→ **INSTRUCTIONS TO FOLLOW**
Begin at the line below that holds "Task: Click the 3.882% yield for USA 30 anni" and end at the line that holds "501x244 pixels.", transcribing each line exactly and skipping any picture.

→ **EXERCISE MATERIAL**
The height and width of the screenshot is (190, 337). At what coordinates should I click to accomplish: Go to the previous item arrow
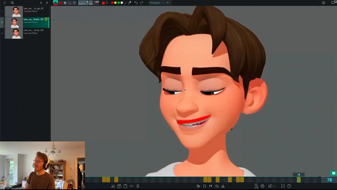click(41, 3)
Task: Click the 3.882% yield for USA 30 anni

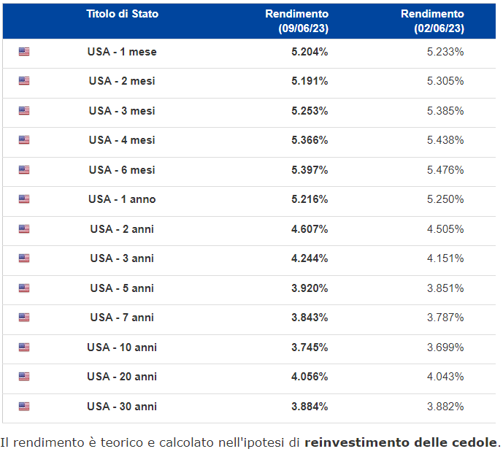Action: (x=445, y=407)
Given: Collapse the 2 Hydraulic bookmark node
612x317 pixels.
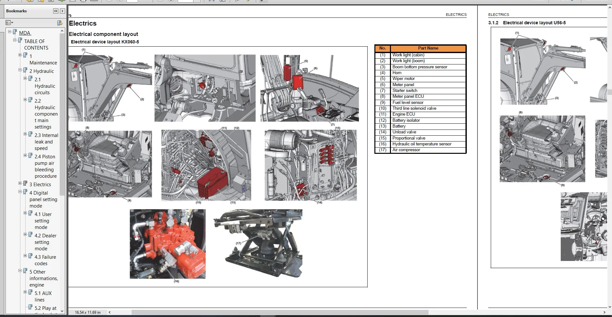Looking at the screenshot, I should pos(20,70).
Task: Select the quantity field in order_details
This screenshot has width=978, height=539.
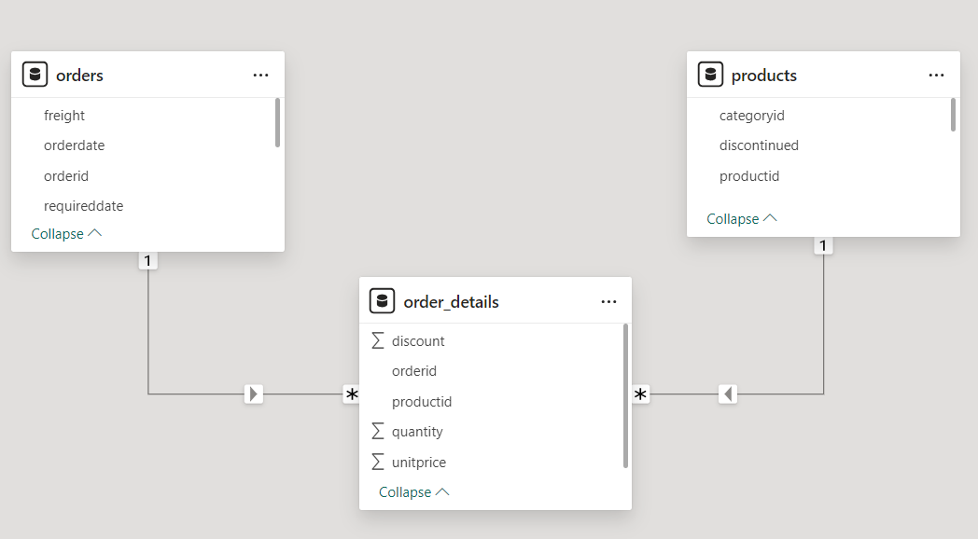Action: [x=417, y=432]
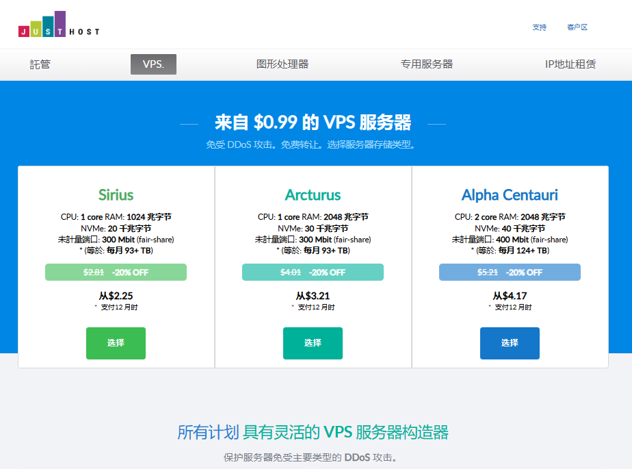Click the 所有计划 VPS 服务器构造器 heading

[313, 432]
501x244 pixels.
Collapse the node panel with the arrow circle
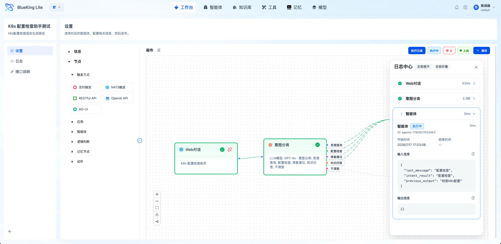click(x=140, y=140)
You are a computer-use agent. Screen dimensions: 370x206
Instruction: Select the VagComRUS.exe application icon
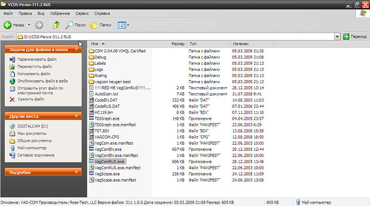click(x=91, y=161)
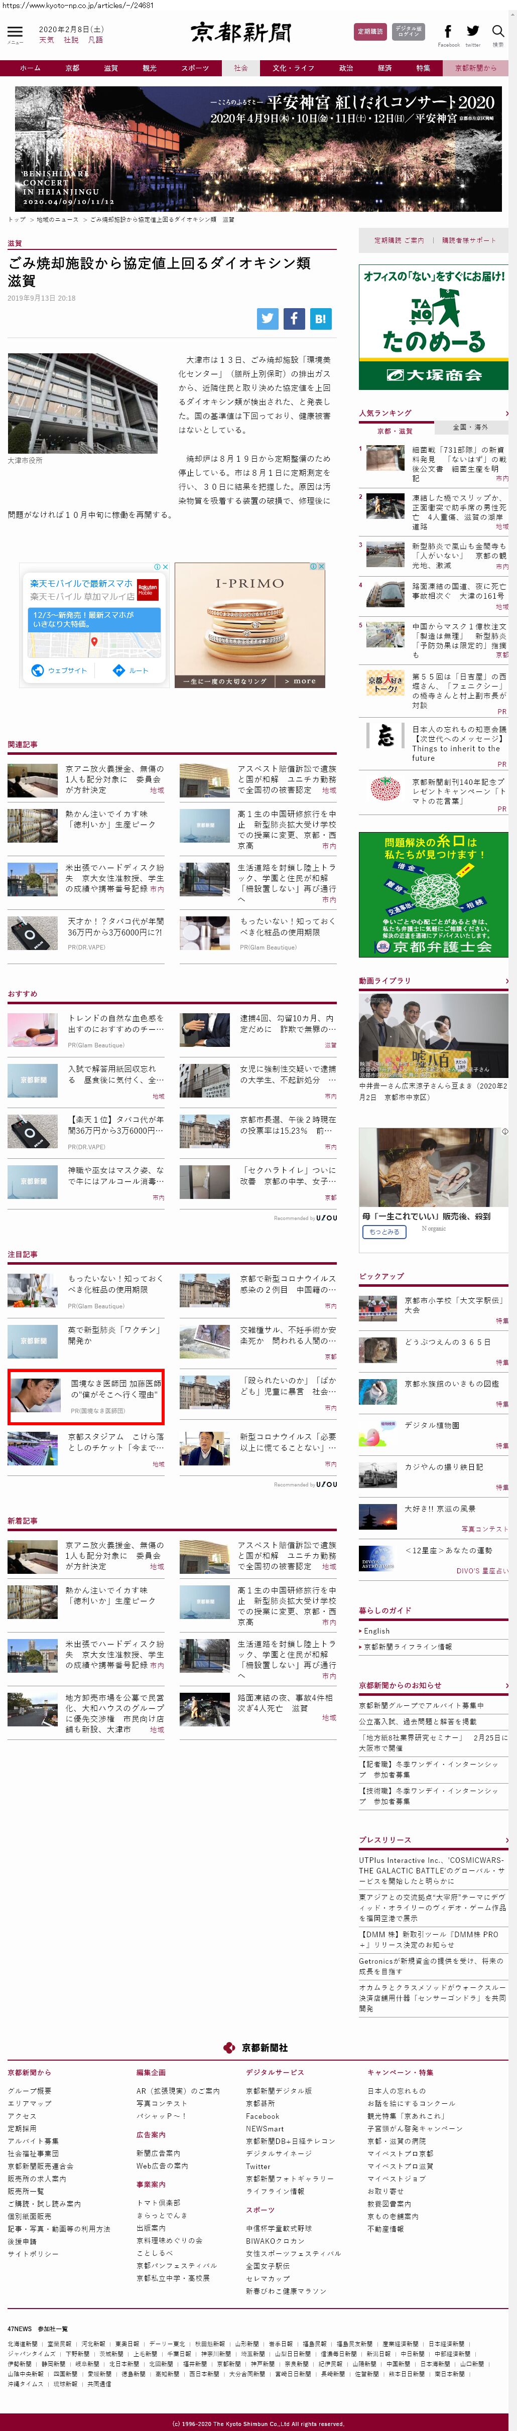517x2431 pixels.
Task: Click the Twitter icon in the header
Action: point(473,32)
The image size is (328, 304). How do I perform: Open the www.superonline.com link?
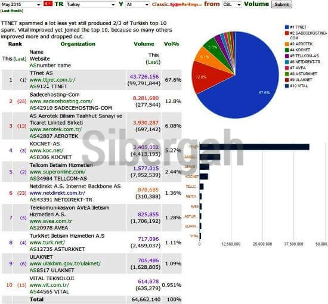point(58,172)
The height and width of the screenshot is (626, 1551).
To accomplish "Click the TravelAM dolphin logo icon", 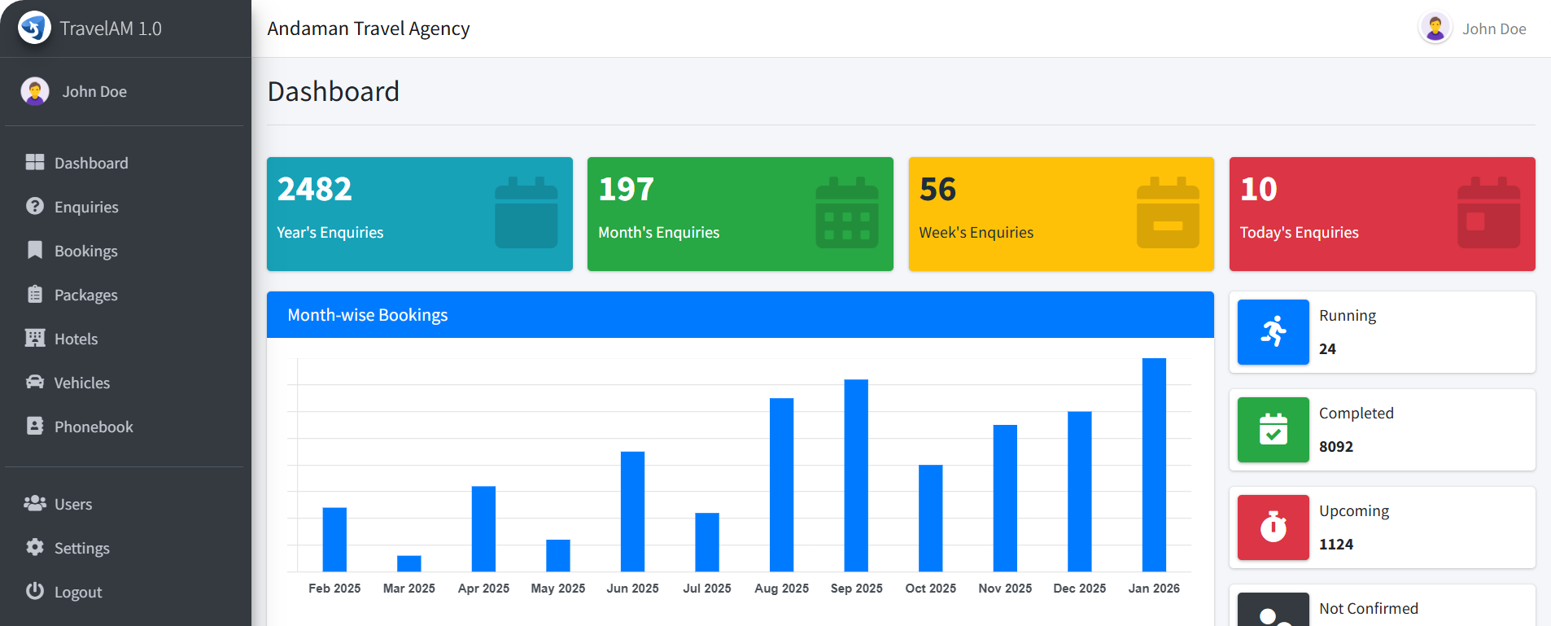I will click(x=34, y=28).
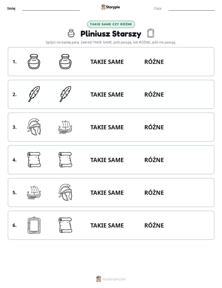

→ **ANSWER BELOW**
Task: Click the 3.882% yield for USA 30 anni

Action: (x=445, y=407)
Given: Collapse the 2 Hydraulic bookmark node
612x317 pixels.
Looking at the screenshot, I should pos(20,70).
Task: Select the quantity field in order_details
This screenshot has width=978, height=539.
Action: [x=417, y=432]
Click the 所有计划 VPS 服务器构造器 heading

[313, 432]
501x244 pixels.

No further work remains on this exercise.